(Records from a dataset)
::::

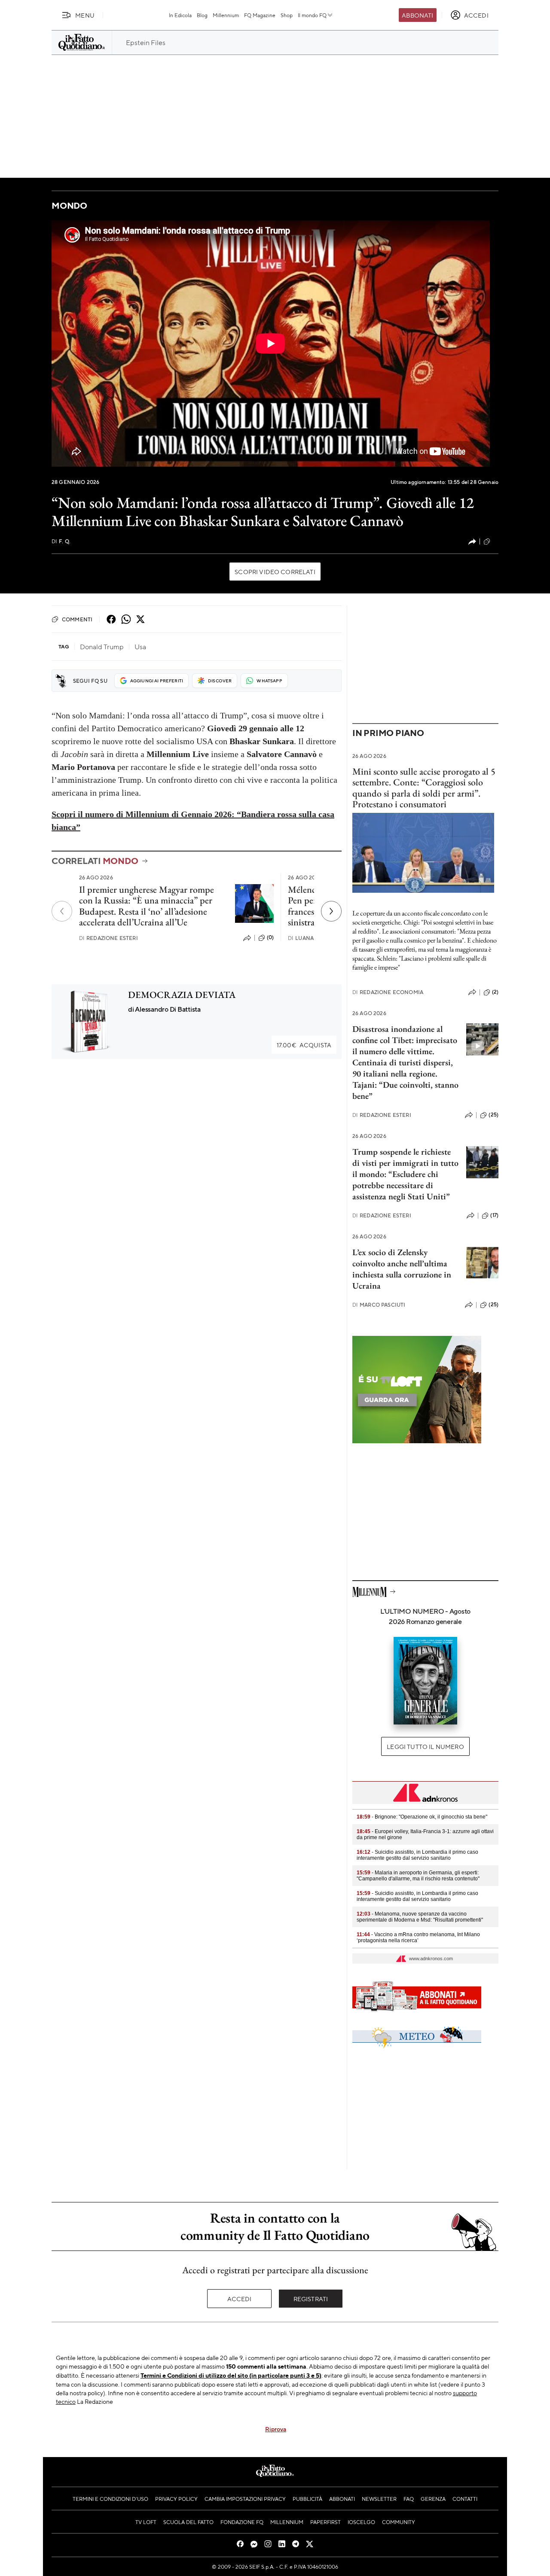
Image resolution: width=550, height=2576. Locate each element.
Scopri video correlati (275, 571)
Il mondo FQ (312, 15)
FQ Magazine (259, 15)
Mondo (69, 205)
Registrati (310, 2298)
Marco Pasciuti (378, 1305)
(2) (495, 992)
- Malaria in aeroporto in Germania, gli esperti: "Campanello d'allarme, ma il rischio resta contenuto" (418, 1876)
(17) (494, 1215)
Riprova (275, 2429)
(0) (270, 937)
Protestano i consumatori (399, 804)
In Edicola (180, 15)
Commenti (77, 619)
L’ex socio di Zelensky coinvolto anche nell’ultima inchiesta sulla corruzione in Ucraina (401, 1269)
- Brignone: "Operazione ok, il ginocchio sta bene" (422, 1817)
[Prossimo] (331, 911)
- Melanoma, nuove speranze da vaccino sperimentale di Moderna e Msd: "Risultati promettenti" (420, 1917)
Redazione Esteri (108, 938)
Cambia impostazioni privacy (245, 2498)
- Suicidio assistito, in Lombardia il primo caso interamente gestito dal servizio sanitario (417, 1855)
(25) (493, 1115)
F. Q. (61, 541)
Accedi (239, 2298)
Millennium (226, 15)
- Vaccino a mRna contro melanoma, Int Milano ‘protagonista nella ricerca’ (418, 1937)
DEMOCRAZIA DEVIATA (181, 994)
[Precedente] (62, 911)
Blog (202, 15)
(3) (495, 541)
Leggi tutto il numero (425, 1746)
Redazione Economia (387, 992)
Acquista (304, 1045)
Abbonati (417, 15)
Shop (287, 15)
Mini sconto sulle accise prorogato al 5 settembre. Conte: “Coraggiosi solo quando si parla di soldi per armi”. (423, 782)
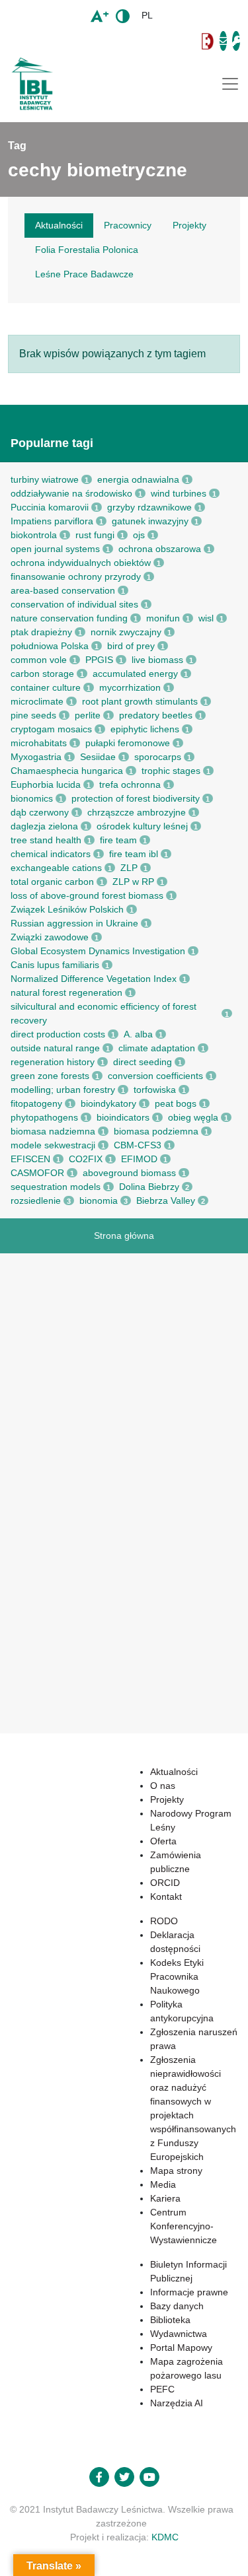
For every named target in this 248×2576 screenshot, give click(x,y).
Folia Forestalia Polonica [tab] (86, 249)
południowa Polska (50, 646)
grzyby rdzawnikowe (149, 507)
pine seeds (33, 715)
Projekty (167, 1799)
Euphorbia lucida (46, 784)
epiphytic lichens (144, 729)
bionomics (32, 798)
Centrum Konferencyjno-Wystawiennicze (183, 2226)
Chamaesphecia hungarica (67, 770)
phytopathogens (44, 1117)
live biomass (157, 659)
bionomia (98, 1200)
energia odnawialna (138, 479)
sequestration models (56, 1186)
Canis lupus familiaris (55, 964)
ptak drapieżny (41, 632)
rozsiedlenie (36, 1200)
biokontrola (34, 535)
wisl (206, 618)
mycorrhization (130, 687)
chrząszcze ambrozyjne (136, 812)
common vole (39, 659)
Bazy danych (177, 2306)
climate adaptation (156, 1048)
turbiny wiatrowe (45, 479)
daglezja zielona (44, 826)
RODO (164, 1921)
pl (147, 15)
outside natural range (55, 1048)
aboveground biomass (129, 1172)
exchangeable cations (56, 867)
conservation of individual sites (74, 604)
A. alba (138, 1034)
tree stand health (46, 840)
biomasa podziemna (156, 1131)
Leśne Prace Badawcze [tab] (84, 274)
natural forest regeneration (66, 992)
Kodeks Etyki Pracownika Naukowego (177, 1976)
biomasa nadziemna (53, 1131)
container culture (46, 687)
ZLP (129, 867)
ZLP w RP (133, 881)
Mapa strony (176, 2170)
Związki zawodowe (50, 937)
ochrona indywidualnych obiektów (81, 562)
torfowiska (155, 1089)
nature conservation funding (69, 618)
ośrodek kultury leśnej (142, 826)
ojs (139, 535)
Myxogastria (36, 756)
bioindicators (123, 1117)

::::

Transcribe all lines above exactly, skipping pictures.

Image resolution: width=550, height=2576. Locate each element.
Scopri video correlati (275, 571)
Il mondo FQ (312, 15)
FQ Magazine (259, 15)
Mondo (69, 205)
Registrati (310, 2298)
Marco Pasciuti (378, 1305)
(2) (495, 992)
- Malaria in aeroporto in Germania, gli esperti: "Campanello d'allarme, ma il rischio resta contenuto" (418, 1876)
(17) (494, 1215)
Riprova (275, 2429)
(0) (270, 937)
Protestano i consumatori (399, 804)
In Edicola (180, 15)
Commenti (77, 619)
L’ex socio di Zelensky coinvolto anche nell’ultima inchiesta sulla corruzione in Ucraina (401, 1269)
- Brignone: "Operazione ok, il ginocchio sta bene" (422, 1817)
[Prossimo] (331, 911)
- Melanoma, nuove speranze da vaccino sperimentale di Moderna e Msd: "Risultati promettenti" (420, 1917)
Redazione Esteri (108, 938)
Cambia impostazioni privacy (245, 2498)
- Suicidio assistito, in Lombardia il primo caso interamente gestito dal servizio sanitario (417, 1855)
(25) (493, 1115)
F. Q. (61, 541)
Accedi (239, 2298)
Millennium (226, 15)
- Vaccino a mRna contro melanoma, Int Milano ‘protagonista nella ricerca’ (418, 1937)
DEMOCRAZIA DEVIATA (181, 994)
[Precedente] (62, 911)
Blog (202, 15)
(3) (495, 541)
Leggi tutto il numero (425, 1746)
Redazione Economia (387, 992)
Acquista (304, 1045)
Abbonati (417, 15)
Shop (287, 15)
Mini sconto sulle accise prorogato al 5 settembre. Conte: “Coraggiosi solo quando si parla di soldi per armi”. (423, 782)
For every named target in this 248×2576 screenshot, give click(x,y).
Folia Forestalia Polonica [tab] (86, 249)
południowa Polska (50, 646)
grzyby rdzawnikowe (149, 507)
pine seeds (33, 715)
Projekty (167, 1799)
Euphorbia lucida (46, 784)
epiphytic lichens (144, 729)
bionomics (32, 798)
Centrum Konferencyjno-Wystawiennicze (183, 2226)
Chamaesphecia hungarica (67, 770)
phytopathogens (44, 1117)
live biomass (157, 659)
bionomia (98, 1200)
energia odnawialna (138, 479)
sequestration models (56, 1186)
Canis lupus familiaris (55, 964)
ptak drapieżny (41, 632)
rozsiedlenie (36, 1200)
biokontrola (34, 535)
wisl (206, 618)
mycorrhization (130, 687)
chrząszcze ambrozyjne (136, 812)
common vole (39, 659)
Bazy danych (177, 2306)
climate adaptation (156, 1048)
turbiny wiatrowe (45, 479)
daglezja zielona (44, 826)
RODO (164, 1921)
pl (147, 15)
outside natural range (55, 1048)
aboveground biomass (129, 1172)
exchangeable cations (56, 867)
conservation of individual sites (74, 604)
A. alba (138, 1034)
tree stand health (46, 840)
biomasa podziemna (156, 1131)
Leśne Prace Badawcze [tab] (84, 274)
natural forest regeneration (66, 992)
Kodeks Etyki Pracownika Naukowego (177, 1976)
biomasa nadziemna (53, 1131)
container culture (46, 687)
ZLP (129, 867)
ZLP w RP (133, 881)
Mapa strony (176, 2170)
Związki zawodowe (50, 937)
ochrona indywidualnych obiektów (81, 562)
torfowiska (155, 1089)
nature conservation funding (69, 618)
ośrodek kultury leśnej (142, 826)
ojs (139, 535)
Myxogastria (36, 756)
bioindicators (123, 1117)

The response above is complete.